— Что требуется —
- A) Ответьте по статье о совести:
(i) О какой благодати Вианней умолял Господа?
(ii) На какое место Писания даётся ссылка при цитате о том, что Бог больше сердца нашего?
(iii) Чьё изречение «иметь совесть» приводится в статье?
- B) Выпишите из статьи о совести фрагмент, начиная со слов «Если мы обратимся» и заканчивая словами «Встречи с ним.» включительно.

— Статья —
-------------------------

Рассказывают также, что этот священник умолял Господа, чтобы тот дал ему благодать полного осознания собственных грехов. И Бог услышал его молитвы и дал ему эту благодать. Однако для Вианнея опыт такого глубинного осознания собственных грехов достаточно быстро стал так невыносим, что священник, чтобы не впасть в крайнее отчаяние, стал еще усерднее возносить молитвы к Господу Богу, чтобы Он отнял от него эту дарованную «благодать».

Конечно, бессмысленно и бесполезно было бы заподозрить святого в безрассудстве его молитвы и просьбы. Но польза его духовного опыта является не только для него, но и для нас не подлежащей дискуссии — именно ради этого опыта Жан Вианней узрел собственными глазами безобразие собственной вины и греха. Духовный опыт Жана Вианнея учит нас, что если бы Бог не держал в тайне наших грехов, то человек не выдержал бы их осознания. Вианней постиг, что Бог дает нам знание наших грехов и вины в той степени, в какой мы в состоянии их принять и вынести.

Как мы видим, наши рассуждения приводят нас к следующему не очень очевидному, как казалось бы, выводу. С одной стороны, это хорошо, что человек осознает и осуждает свои собственные вины и грехи. Но, с другой стороны, когда человек это делает, тем самым не признавая никакой другой судебной власти, кроме себя самого, то он впадает в смертельную опасность. Однако Бог идет навстречу «осуждающему» суду человеческого «сердца»: «Ибо, если сердце наше осуждает нас, то кольми паче Бог, потому что Бог больше сердца нашего и знает все» (1 Ин. 3: 20).

11. «Иметь совесть» — не осудить самого себя

Можно спросить: к какому еще выводу приводят нас эти рассуждения? По-видимому, к следующему: в нашей власти осуждение самого себя, но при этом самое главное: осуждая свою вину, не осудить себя самого. В этом смысле можно предложить следующий тезис: никто, кроме меня, не является судьей для меня и никто не в силах заставить меня почувствовать себя виноватым, если я сам этого не захочу и не сделаю. Итак, никто, кроме меня самого, не сделает так, чтобы я почувствовал себя виноватым, а также, никто, кроме меня самого, не сделает так, чтобы я захотел, если использовать уже приведенное изречение Ю. Тишнера, «иметь совесть».

Если мы обратимся к наиболее известным в европейской традиции концепциям совести, то можем сформулировать несколько важных позиций в этом вопросе. Прежде всего, совесть не возникает, как 8у^егез18, прасовесть (Фома Аквинский). Далее, она не появляется как авторитарный голос общины (Ф. Ницше). Наконец, совесть не порождается правилами чистого разума (И. Кант) и т. д. Совесть — как бы дерзко это не звучало — это дело Другого человека и Встречи с ним.

-------------------------

— Сохранённые данные —
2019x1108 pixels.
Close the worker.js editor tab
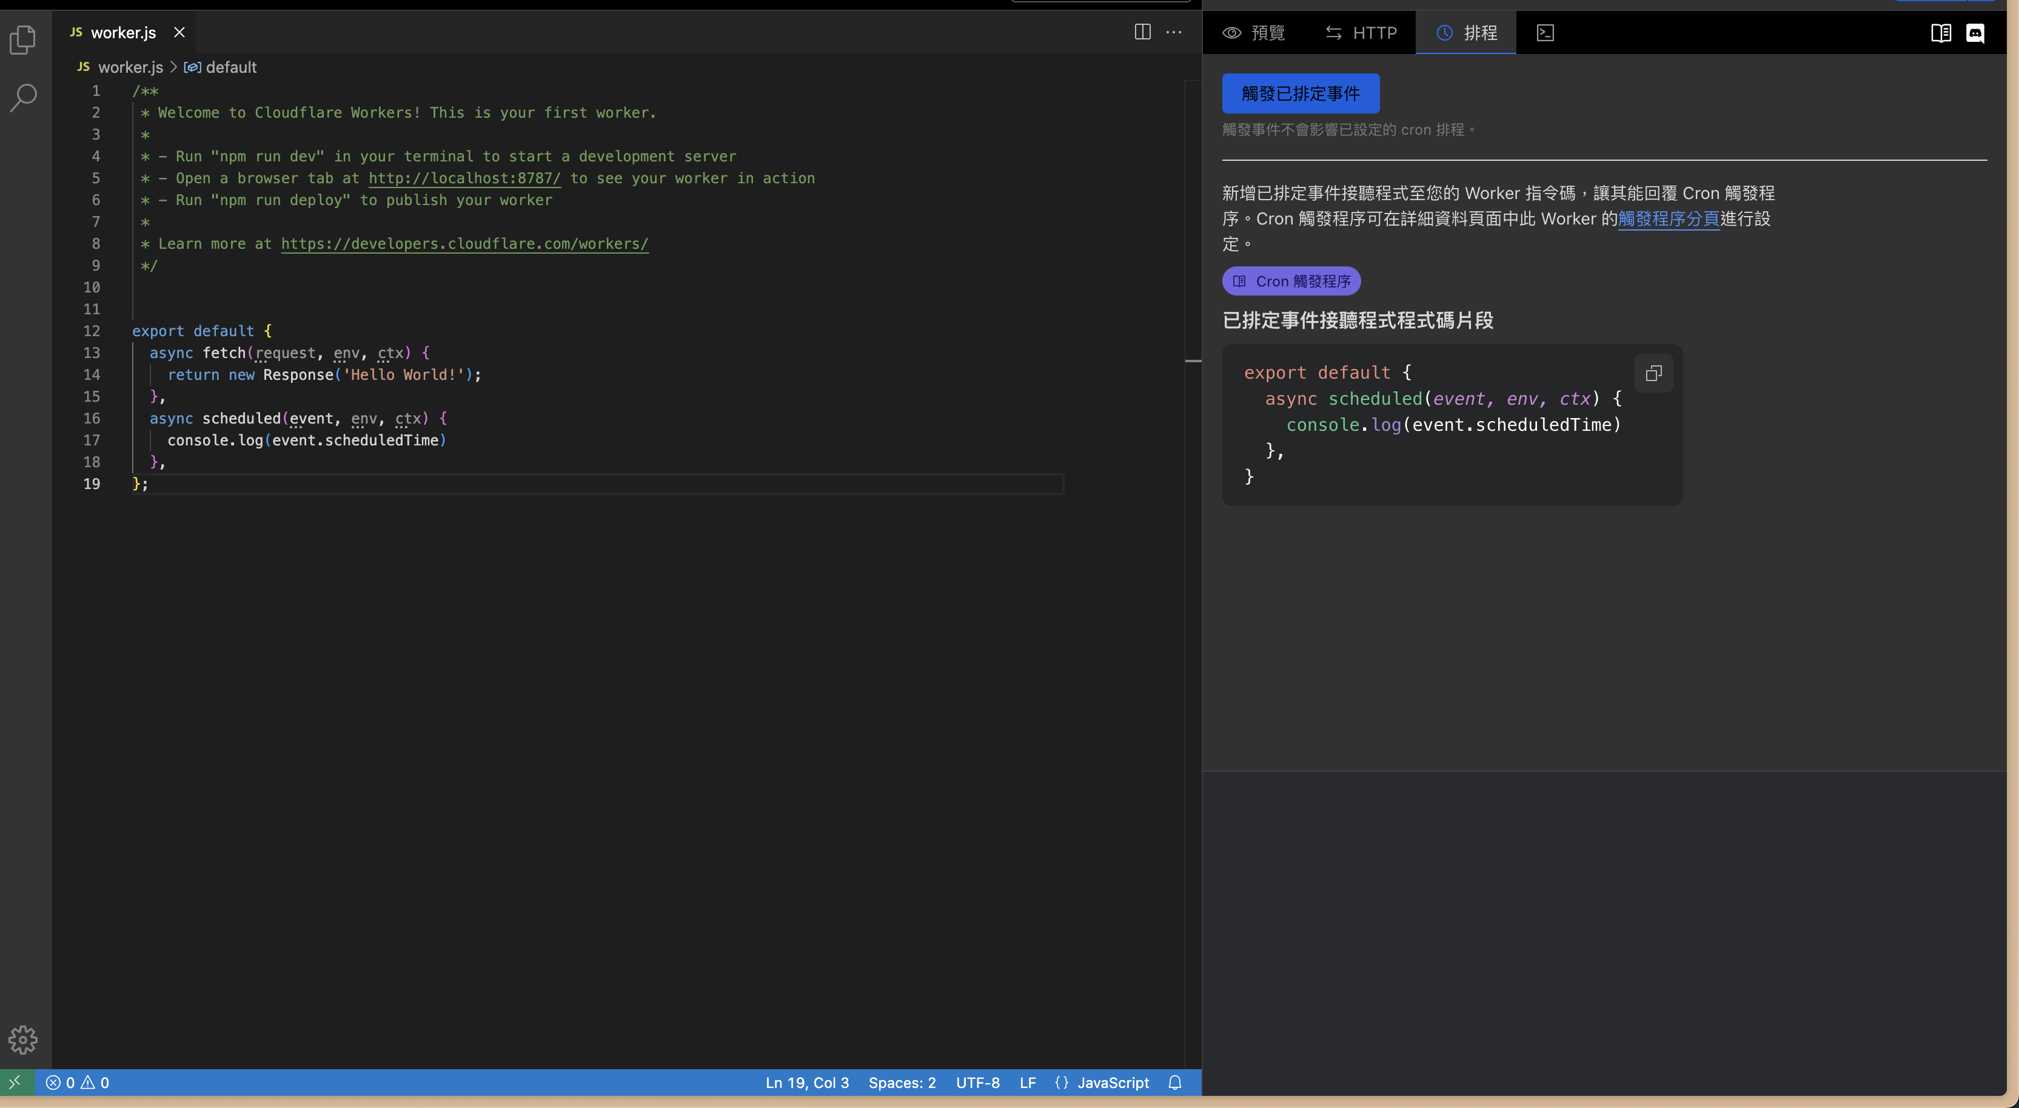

-------------------------

— Ответы к заданиям —
- A)
(i) О благодати полного осознания собственных грехов.
(ii) На 1 Ин. 3: 20.
(iii) Изречение Ю. Тишнера.

- B)
Если мы обратимся к наиболее известным в европейской традиции концепциям совести, то можем сформулировать несколько важных позиций в этом вопросе. Прежде всего, совесть не возникает, как 8у^егез18, прасовесть (Фома Аквинский). Далее, она не появляется как авторитарный голос общины (Ф. Ницше). Наконец, совесть не порождается правилами чистого разума (И. Кант) и т. д. Совесть — как бы дерзко это не звучало — это дело Другого человека и Встречи с ним.